Überprüfung der Okklusion bei einer kraniomandibublären Dysfunktion mit manual-medizinischer Diagnostik und der Formetric-Vermessung

manuelle_medizinÜberprüfung der Okklusion bei einer kraniomandibublären Dysfunktion mit manual-medizinischer Diagnostik und der Formetric-Vermessung

Bei der Formetric-II-Messung wird strahlenfrei eine dreidimensionale Vermessung der Wirbelsäule mit Licht durch die Videoraster-stereographie vollzogen. Am bekanntesten dürfte das Verfahren durch die Vermessung der Marsoberfläche geworden sein. Bei dieser Messung werden Rasterlinien auf den Rücken des Probanden projiziert, die anschließend mit Video und Computer zu einem dreidimensionalen Modell der Rückenoberfläche verarbeitet werden.
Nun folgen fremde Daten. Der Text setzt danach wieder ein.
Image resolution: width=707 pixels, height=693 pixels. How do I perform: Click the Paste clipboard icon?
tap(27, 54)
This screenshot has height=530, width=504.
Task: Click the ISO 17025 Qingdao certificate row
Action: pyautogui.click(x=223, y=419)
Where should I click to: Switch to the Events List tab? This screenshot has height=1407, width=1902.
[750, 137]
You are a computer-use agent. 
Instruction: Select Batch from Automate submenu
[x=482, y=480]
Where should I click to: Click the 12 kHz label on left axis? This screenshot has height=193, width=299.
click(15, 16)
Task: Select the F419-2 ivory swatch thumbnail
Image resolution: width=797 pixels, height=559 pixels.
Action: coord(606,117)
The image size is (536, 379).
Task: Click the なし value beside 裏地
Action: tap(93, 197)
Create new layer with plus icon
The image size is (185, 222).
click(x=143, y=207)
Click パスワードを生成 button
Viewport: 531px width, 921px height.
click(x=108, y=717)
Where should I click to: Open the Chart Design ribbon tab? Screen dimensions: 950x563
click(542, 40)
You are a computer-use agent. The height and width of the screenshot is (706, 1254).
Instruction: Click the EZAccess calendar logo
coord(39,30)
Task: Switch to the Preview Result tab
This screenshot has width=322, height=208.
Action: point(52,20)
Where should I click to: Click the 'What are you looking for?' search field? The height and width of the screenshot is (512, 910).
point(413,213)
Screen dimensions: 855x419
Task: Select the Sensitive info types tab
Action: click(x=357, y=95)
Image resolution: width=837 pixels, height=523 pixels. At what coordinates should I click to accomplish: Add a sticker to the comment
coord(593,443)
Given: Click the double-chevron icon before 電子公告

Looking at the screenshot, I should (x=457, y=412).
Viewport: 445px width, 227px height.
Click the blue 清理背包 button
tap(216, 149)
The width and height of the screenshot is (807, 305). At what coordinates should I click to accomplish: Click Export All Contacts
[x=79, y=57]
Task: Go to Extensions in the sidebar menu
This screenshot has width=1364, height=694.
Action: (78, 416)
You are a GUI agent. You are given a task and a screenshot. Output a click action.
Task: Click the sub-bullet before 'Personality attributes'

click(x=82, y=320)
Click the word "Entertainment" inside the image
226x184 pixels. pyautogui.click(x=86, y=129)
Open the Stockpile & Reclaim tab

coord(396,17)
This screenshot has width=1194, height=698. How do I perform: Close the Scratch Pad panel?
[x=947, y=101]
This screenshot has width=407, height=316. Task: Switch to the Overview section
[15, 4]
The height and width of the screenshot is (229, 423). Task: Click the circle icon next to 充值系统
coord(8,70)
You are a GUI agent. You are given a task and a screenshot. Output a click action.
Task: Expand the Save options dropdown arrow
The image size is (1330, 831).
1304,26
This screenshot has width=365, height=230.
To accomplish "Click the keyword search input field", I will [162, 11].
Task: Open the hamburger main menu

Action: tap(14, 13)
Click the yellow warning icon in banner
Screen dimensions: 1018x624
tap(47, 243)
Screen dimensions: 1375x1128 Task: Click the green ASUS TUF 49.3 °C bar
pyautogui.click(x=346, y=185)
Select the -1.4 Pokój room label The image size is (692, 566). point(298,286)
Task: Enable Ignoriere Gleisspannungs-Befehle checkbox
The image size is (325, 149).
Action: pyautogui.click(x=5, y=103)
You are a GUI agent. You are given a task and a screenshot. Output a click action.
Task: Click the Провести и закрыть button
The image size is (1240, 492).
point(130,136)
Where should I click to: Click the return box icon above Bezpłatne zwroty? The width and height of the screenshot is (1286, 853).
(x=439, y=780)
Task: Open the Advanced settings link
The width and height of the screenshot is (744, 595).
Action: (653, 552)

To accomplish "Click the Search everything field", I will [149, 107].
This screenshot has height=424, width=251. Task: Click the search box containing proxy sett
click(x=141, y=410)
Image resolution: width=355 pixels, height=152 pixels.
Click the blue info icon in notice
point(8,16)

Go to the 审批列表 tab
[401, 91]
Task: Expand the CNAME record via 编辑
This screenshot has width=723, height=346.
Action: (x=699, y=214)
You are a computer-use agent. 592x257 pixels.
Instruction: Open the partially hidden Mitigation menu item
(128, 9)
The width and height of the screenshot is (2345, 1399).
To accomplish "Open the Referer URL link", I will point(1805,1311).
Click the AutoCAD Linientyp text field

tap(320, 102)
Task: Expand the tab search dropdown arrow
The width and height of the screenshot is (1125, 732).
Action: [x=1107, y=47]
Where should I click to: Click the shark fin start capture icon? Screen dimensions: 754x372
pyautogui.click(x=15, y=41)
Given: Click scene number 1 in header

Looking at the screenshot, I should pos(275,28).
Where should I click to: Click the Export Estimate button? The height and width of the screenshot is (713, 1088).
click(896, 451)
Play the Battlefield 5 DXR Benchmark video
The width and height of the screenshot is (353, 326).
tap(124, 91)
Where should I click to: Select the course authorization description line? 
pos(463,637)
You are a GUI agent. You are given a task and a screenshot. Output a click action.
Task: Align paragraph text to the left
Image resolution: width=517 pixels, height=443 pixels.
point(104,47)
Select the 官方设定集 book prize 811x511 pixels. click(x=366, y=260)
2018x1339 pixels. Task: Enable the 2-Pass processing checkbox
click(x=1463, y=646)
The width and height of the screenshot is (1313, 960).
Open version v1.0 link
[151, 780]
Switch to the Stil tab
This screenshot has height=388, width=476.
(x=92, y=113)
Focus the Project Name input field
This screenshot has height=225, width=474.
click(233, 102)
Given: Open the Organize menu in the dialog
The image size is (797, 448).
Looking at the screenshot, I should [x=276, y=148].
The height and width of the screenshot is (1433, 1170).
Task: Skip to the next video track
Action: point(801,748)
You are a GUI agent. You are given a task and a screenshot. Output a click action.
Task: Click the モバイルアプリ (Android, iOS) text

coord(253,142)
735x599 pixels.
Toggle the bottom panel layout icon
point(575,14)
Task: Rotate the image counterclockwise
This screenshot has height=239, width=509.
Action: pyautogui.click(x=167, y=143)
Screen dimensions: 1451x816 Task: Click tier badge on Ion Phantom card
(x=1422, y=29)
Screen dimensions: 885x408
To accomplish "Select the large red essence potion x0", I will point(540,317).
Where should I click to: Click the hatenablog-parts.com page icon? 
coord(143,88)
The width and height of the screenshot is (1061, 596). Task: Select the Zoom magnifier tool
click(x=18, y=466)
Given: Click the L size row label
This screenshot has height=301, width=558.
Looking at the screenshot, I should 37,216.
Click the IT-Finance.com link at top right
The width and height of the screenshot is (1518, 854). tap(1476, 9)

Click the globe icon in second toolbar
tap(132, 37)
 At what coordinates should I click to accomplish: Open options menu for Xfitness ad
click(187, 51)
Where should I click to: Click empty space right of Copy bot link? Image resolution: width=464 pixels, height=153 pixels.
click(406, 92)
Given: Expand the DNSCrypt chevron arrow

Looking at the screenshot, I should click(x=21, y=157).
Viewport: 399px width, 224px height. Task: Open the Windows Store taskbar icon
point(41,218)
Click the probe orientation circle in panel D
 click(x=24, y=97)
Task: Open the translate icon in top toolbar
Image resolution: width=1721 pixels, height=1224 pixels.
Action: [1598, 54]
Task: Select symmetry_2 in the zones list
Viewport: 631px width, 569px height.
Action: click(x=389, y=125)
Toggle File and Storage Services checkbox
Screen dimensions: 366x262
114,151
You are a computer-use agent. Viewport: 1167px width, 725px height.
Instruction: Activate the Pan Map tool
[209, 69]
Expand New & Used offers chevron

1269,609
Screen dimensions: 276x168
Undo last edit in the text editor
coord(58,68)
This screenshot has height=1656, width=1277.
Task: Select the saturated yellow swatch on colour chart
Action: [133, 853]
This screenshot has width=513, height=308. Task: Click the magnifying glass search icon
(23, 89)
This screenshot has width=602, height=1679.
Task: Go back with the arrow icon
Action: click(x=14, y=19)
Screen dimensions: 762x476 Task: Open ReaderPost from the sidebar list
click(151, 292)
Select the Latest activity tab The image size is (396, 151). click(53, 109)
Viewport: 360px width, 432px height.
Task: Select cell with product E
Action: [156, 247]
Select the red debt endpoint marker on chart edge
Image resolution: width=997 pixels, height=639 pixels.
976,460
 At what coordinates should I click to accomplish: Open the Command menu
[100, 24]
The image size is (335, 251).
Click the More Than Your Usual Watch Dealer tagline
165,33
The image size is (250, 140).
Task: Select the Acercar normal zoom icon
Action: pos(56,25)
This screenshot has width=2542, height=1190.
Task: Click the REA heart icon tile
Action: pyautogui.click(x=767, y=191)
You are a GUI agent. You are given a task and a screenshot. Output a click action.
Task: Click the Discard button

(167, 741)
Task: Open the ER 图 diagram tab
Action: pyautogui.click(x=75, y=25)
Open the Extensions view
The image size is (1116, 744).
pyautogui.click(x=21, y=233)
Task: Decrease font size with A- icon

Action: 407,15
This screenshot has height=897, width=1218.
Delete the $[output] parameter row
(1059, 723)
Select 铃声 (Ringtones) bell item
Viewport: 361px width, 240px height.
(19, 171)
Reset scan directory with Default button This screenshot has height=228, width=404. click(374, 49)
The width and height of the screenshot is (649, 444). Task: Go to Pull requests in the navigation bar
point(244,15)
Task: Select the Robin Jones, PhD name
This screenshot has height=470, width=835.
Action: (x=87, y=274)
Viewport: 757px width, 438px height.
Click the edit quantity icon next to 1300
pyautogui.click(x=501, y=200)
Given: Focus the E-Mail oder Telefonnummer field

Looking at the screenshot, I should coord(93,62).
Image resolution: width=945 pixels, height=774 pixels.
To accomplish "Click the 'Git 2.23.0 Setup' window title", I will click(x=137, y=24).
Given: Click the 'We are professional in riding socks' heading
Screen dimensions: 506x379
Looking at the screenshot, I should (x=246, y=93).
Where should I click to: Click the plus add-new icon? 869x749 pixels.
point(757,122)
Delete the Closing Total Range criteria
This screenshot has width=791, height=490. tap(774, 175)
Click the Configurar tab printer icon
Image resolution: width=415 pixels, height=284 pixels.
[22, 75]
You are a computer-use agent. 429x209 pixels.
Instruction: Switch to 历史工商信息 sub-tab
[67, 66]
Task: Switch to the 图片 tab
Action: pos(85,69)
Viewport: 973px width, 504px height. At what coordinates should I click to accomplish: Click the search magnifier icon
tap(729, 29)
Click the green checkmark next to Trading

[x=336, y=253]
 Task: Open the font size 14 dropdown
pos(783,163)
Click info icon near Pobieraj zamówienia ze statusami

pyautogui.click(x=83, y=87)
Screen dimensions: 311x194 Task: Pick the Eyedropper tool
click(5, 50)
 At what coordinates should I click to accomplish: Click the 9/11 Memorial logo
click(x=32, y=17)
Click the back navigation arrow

Das Verfahren wurde biomechanisch an den Universitäten Münster und München validiert, u. a. mit digitalisierten objektiv-numerisch analysierten Röntgenaufnahmen [2, 31]. Es eignet sich für die Analyse von Haltungsinsuffizienzen, Skoliose, Beinverkürzungen, Hyperkyphosen und funktionellen Störungen u. a. der Kiefergelenke. Darüber hinaus lässt es sich zur Verlaufskontrolle einsetzen.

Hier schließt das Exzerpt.